My Dad looked at my Mom. He was giving her that look that he used to give me when I had done some terrible evil. But it was different this time. It wasn’t just an expression of anger; it had a hint of fear behind it. I can’t remember their initial answer. It was probably just the fact that I was a month premature, which, of course was another thing I had been wondering about. But that night, as I sat in my room, I heard another story. It came under the door and through the wall. I was asleep before it was over, but I still managed to hear the last thing I ever should have known. I heard the truth.
“I knew this would happen someday! You are the most deceitful woman I have ever known. It’s your own treachery that’s caused this. Do you realize what you’ve done?”
“You’re just as much to blame. You pushed me to do it.”
“Oh that’s horseshit, and you know it. You knew how I felt. You never should have lied to me in the first place.”
None of it made much sense. I listened for hours, but they never seemed to say anything else. It was one of those nights when you wonder if life is just an elaborate case study, and you’re the main subject.
The next evening Mom had to work late. I don’t recall Mom ever working late any other day, but I had decided not to ask any more questions. My fingers had been thoroughly burned already. So Dad and I went out for dinner. Despite the loss of my inquisitive mind, something told me that the subject would still find its way to the table.
“Could you hear Ilene’s T.V. this morning?” Ilene lived in the apartment above us. We could always hear her T.V.
“Yeah, I heard it.”
“You probably heard your mother and me last night too.”
“Some.”
“Well, I think it’s time we clear a few things up.” I knew already this would never be clear.
“You see, your mother and I had only planned on having two children. And after we had your brothers, your mother decided that she had to have a girl.” I noticed that he kept saying “your mother.” He never said that. It was always “Mom.” Not even “Your Mom,” just “Mom.” It made me think of when he used to say “Mary, do you know what that son of yours has done?” He went on and started leaning over the table and speaking as quietly as he could. “You see at that time your Mother was using a foam contraceptive...”
He continued by detailing their evening ritual and how one night “My Mother” didn’t use the contraceptive. He noted it at the time of course, but she assured him that everything was “taken care of.”
“During the entire pregnancy she tried to convince me that she hadn’t done it deliberately, and finally, the night before you were born, she realized that I wasn’t ever going to believe it. I remember that night she asked me if I’d rather she have a miscarriage. I said no, of course, but I knew she was up to something. You see there’s an old wives’ tale that if a woman takes castor oil during pregnancy, she’ll have a miscarriage. And... well when I got back home after you were born, the bottle of castor oil was sitting on the bathroom sink.”
I tried to figure out what Dad was telling me. It didn’t seem real that I could have been the root of a disaster like this. The shock from hearing such a thing kept me numb and docile all the way home.
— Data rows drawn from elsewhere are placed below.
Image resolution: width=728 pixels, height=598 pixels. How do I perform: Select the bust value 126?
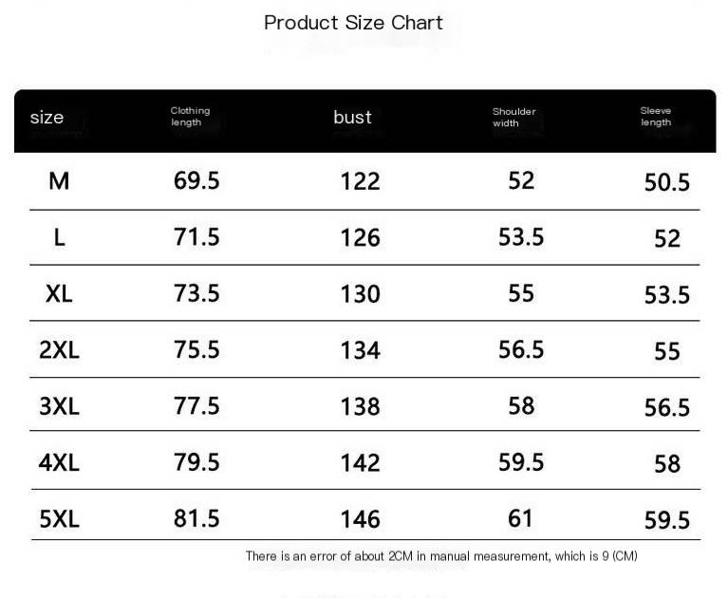[360, 237]
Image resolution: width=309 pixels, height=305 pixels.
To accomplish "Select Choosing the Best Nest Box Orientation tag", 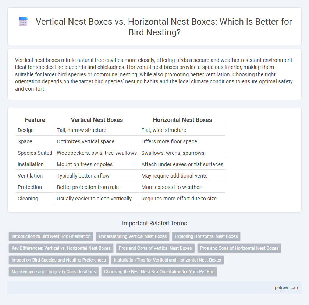I will coord(159,272).
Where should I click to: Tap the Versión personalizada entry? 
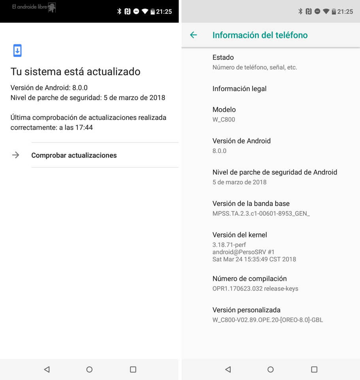271,315
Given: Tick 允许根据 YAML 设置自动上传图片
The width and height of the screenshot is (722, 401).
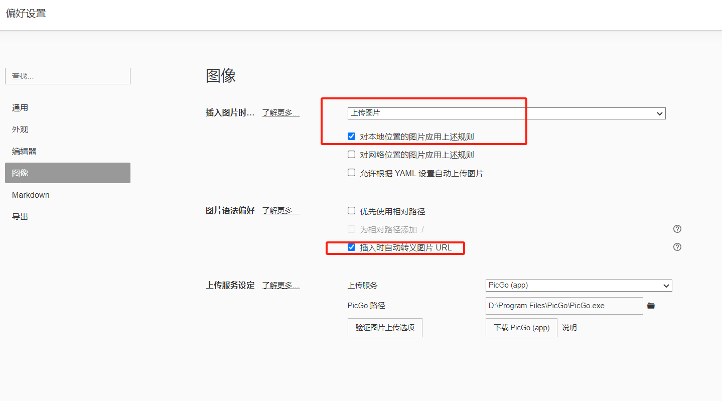Looking at the screenshot, I should 352,173.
Conveniently enough, Dad had to work the following Saturday, and Mom had the day off. Dad working on Saturday was pretty rare, but it did happen. Still, the timing seems just as orchestrated to me now as it did then. So it came as no surprise that Mom wanted to take me out for lunch. It started out about the same way as with Dad. I tried to act as ignorant as possible, hoping I wouldn’t have to hear another story. But she finally got to the point.
“I want you to know that your father wanted only two children. He didn’t think that we could afford any more. And your father, the whole time I was carrying you, would curse me everyday because he blamed me for your being conceived. He even threatened to hurt me a couple times. The night you were born, your father and I had a big fight, and the strain of fighting pushed me into an early labor.”
I thought at that point that I knew what it must have been like for my parents to hear two different stories from my brothers and me. Although neither of them told the same story, I find their confessions to simply be two different angles to the same truth.
I never asked Mom about any castor oil, nor did I ask Dad about cursing or threatening. I wonder sometimes if they even know what really happened. I’ll never know for sure what took place when I was born, but I do know the consequences.
Too often we direct our anger at the result of our actions, rather than the mistake which was made. We curse the traffic cop for writing our ticket and never acknowledge that we’ve actually broken the law. My parents are guilty of this. They know that something went wrong, something terrible, but they still don’t know what it was. And once in a while, when they look at me, they get a sad look in their eye. And when they turn away I get the feeling that I’m simply a terrible reminder of mistakes that were made many years ago, and I realize that they blame me for their misery.